Experience as DCP, Bangalore-City Armed Reserve
During her tenure as the Deputy Commissioners of Police – City Armed Reserve in Bengaluru, her job was to supervise man management and personnel deployment. To her utter shock, she came to know that public representatives like MPs and MLAs had kept gunmen (policemen) without proper authorisation. They had more policemen with them than the prescribed number. She found that 82 politicians had 216 gunmen. Therefore, she started withdrawing them and despite resistance from her own boss, she completed the task to bring back gunmen to the unit and in the same stroke, she withdrew 8 brand new SUVs kept by the then CM of Karnataka.
She did not understand first why her predecessors did not take such steps and realised that these were all dirty jobs and they were not willing to invite the wrath of the politicians.
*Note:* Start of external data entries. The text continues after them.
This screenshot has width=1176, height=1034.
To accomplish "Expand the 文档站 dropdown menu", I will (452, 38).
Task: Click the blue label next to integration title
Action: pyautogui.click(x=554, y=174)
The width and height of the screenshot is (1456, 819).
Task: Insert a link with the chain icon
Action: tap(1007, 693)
Handling Sasikala and defamation case
Another incident occurred when she was posted as DIG (Prisons), Bengaluru, she found that special facilities were provided to Sasikala, who was held in the disproportionate assets case, in Parappana Agarahara Jail, Bangalore. She submitted a report to the DG.
Her report made headlines. It claimed that Sasikala, who was a close aide of the former CM of Tamil Nadu, Jayalalitha, bribed the prison officials with Rs, 2 crore and was getting special treatment in return.
Rather than any praise or award from the department, she received a defamation notice and the Karnataka Government transferred her to Road Safety and Traffic Department.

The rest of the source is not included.